Roth IRAs are generally an available resource because Roth IRA owners have no RBD.
It is important to understand that since the Medicaid program is a joint federal and state program, the Medicaid treatment of retirement accounts will vary state by state. Depending upon the state, a retirement account which is in periodic payment status (i.e., subject to required minimum distributions after age 70½), may be treated as an income stream and not as an asset for purposes of Medicaid eligibility.
For example, if John were in minimum distribution status because he was over age 70½, then the account would qualify as being in payment status. Assuming John’s retirement account totaled $500,000, this amount would not be counted against him for purposes of Medicaid eligibility. For Medicaid budgeting purposes, the minimum distribution amount would be divided by twelve and allocated into the monthly income budget. If John were to receive $24,000 as a minimum distribution, then $2,000 per month would be taken as part of the monthly income budget.
If John was on Medicaid in a nursing home, then this money would be paid to the nursing home, less his personal needs allowance (less than $100).
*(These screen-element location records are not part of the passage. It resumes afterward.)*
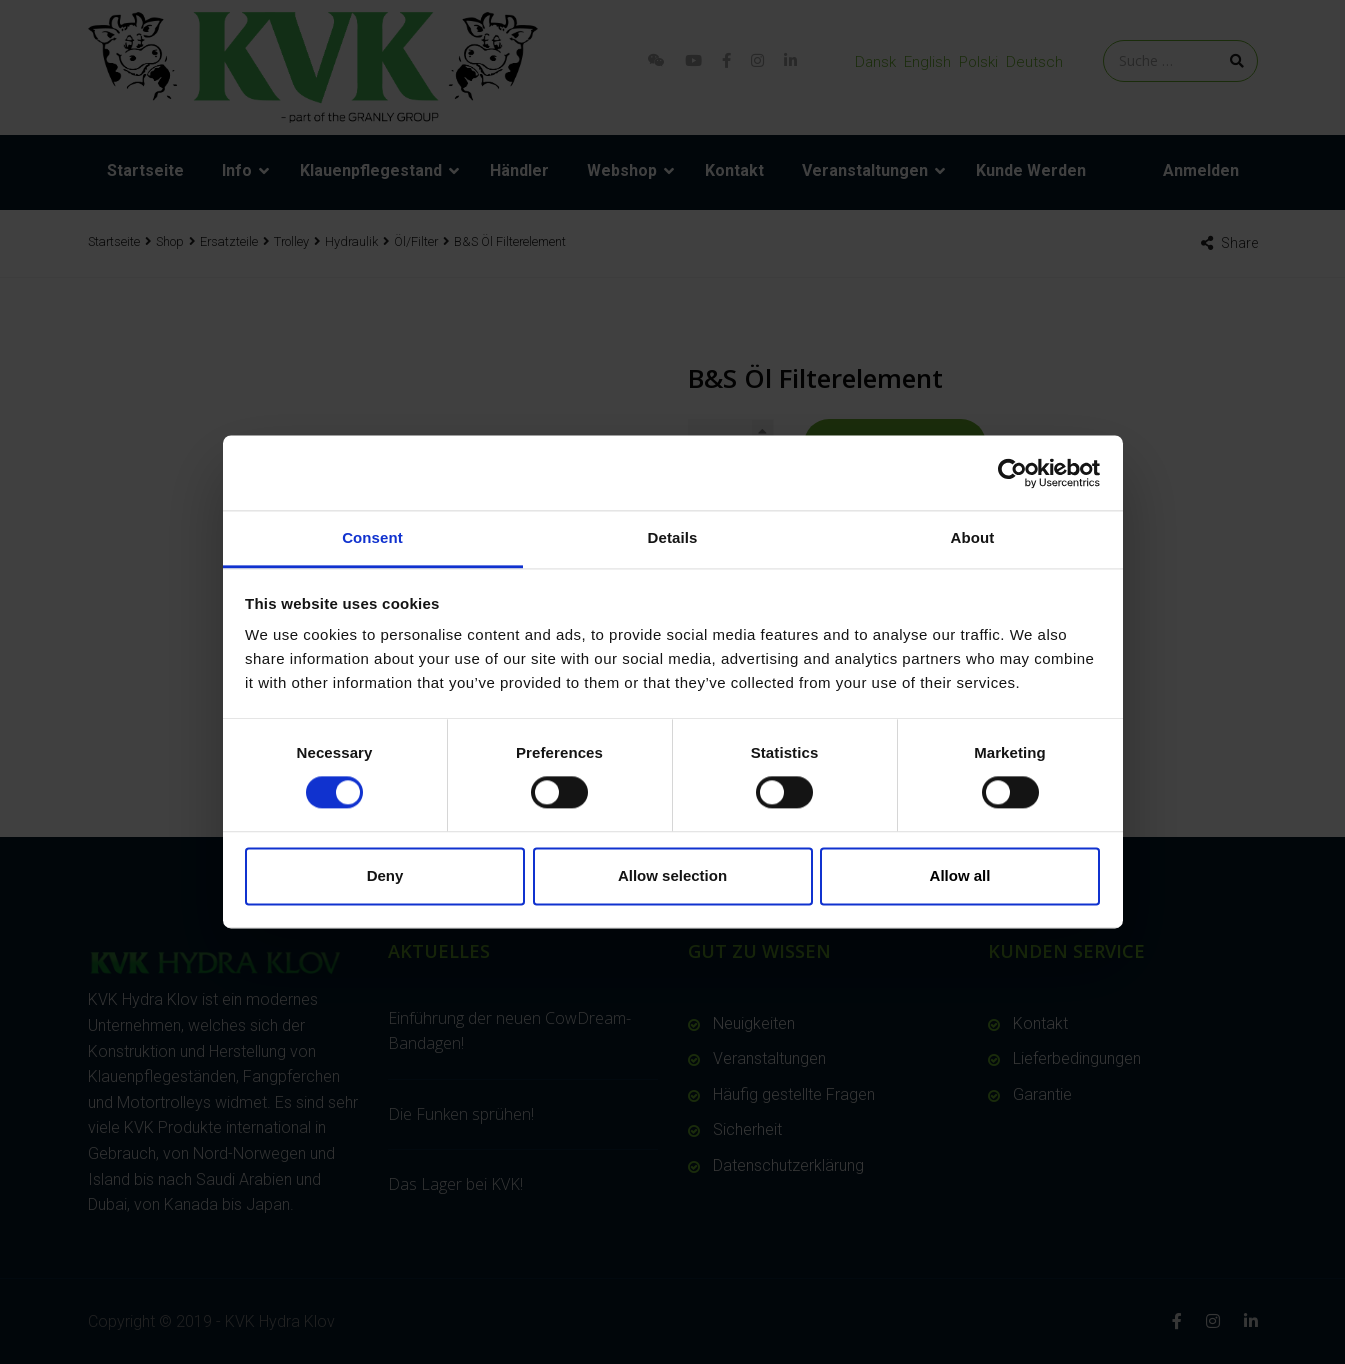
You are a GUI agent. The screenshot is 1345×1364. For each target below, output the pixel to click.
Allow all (960, 875)
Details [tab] (673, 537)
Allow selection (672, 875)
In the event John was married, then a portion of the distribution may be paid to his spouse, if her income was under the monthly minimum maintenance needs allowance.
Roth IRAs – A Medicaid Trap
How Roth IRAs are going to be treated for Medicaid purposes raises an interesting twist. Since Roth IRA owners are not subject to required minimum distributions, it is likely that the local Medicaid agency will treat the Roth IRA as fully available for Medicaid eligibility purposes. This is where estate and income tax planning can fly in the face of Medicaid planning.
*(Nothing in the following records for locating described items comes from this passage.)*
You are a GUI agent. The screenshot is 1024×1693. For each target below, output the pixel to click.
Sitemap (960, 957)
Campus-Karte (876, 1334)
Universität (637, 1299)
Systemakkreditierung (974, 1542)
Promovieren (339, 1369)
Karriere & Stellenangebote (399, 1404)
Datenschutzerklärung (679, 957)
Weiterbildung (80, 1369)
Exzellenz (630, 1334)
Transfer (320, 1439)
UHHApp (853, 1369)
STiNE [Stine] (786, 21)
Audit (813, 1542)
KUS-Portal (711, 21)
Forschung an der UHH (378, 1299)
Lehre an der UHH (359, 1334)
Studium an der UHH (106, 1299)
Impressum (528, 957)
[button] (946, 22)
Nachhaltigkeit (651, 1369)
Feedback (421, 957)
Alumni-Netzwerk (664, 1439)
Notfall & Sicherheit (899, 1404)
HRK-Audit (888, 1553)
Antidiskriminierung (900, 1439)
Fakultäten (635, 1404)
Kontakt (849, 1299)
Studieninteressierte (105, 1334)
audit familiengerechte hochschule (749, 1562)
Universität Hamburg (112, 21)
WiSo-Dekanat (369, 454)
Often it is beneficial to convert or contribute to a Roth IRA so that funds in the Roth IRA can accumulate income tax free. Also, Roth IRA owners are never subject to required minimum distributions. They never have to withdraw from their Roth IRA if they don’t want to. But if clients are planning to qualify for Medicaid benefits, the Roth IRA could hurt them because it is counted as an available asset regardless of age. Even if a client is 99 years old, if they have a Roth IRA, the Roth IRA is not considered in pay status because there are no required distributions on the account. For Medicaid purposes, the Roth IRA owner is still treated as if they had not yet reached age 70½ (the required beginning date). The entire asset is included as an available resource for Medicaid purposes.
For Medicaid eligibility then, the traditional IRA provides more protection than the Roth IRA. As with most Medicaid provisions though, you must first check with the local Medicaid agency for its interpretation of these rules.